Cumhuriyet Halk Partisi Genel Başkanı Özgür Özel, iftar programının ardından gazetecilerin sorularını yanıtladı. Özel, MHP’li İsmail Özdemir’in, “CHP ile görüşmeyeceğiz” açıklamasının sorulması üzerine şu yanıtı verdi:
“Genç bir arkadaşın bir tweetini gördük. Bir Parti Meclisi üyemizin programında, aynı programda da değillermiş herhalde, sonrasında tweetini gördük. Benim muhatabım Sayın Bahçeli. Sayın Bahçeli’nin de rahatsızlığı boyunca kendisi hakkında bir polemik yapmayacağımızı da söyledik. Ona da riayet ediyoruz. Kendisi de teşekkür telefonu açmıştı. Bugün tabii o genç arkadaşın tweetinin altında Sayın Bahçeli ile ilgili bir şey olunca… Ben Sayın Bahçeli’nin sağlığını, Sayın Celal Adan üzerinden takip ediyorum. Ara ara konuşuyoruz. Soruyorum. Hatırını soruyorum. Sağlık durumunu soruyorum. Sayın Celal Adan’ı aradım. Hem sağlık durumunu sordum. Hem de ‘Bu nedir’ dedim, böyle bir şey hani, kurumsal bir şey mi diye.
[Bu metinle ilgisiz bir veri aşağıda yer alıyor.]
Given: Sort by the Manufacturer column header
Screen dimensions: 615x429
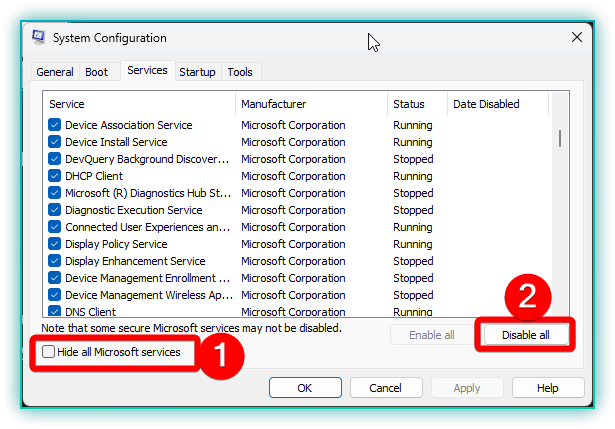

Gördüğüm kadarıyla Sayın Celal Adan da Sayın Bahçeli’nin tutumumuzdan duyduğu memnuniyeti bir kez daha hatırlattı. Ben öyle olunca ne diyeyim şimdi o genç arkadaşın tweetine. Onu da üzmek istemem. Ama bunlar koskoca kurumlar, koskoca partiler. Türkiye’nin böyle gerilimlere değil Türkiye’nin birlik ve beraberliğe ihtiyacı var. Sayın Genel Başkanlarının bir an önce siyasete dönmesini, sağlığına kavuşmasını bekliyoruz, umuyoruz. Bizi böyle o genç arkadaşın çekmek istediği alan ne partisinin, ne Türkiye’nin faydasına olan bir alan değil. Bu kadar söyleyeyim. kırmayayım onu da ne yapayım yani? Olacak iş değil ama oldurmuşlar. Olduğu kadar olsun yani ama biz Sayın Bahçeli’ye bir kez daha şifa diliyoruz. Ne zaman Sayın Bahçeli görevinin başına döner o zaman tartışmalar da olur, konuşmalar da olur. O güne kadar ben Sayın Bahçeli’nin sağlığına dua ederim, onun dışında bir şey diyemem.”
“İKTİDARIMIZI BEKLEYENLER ÇOK BEKLEMEYECEK”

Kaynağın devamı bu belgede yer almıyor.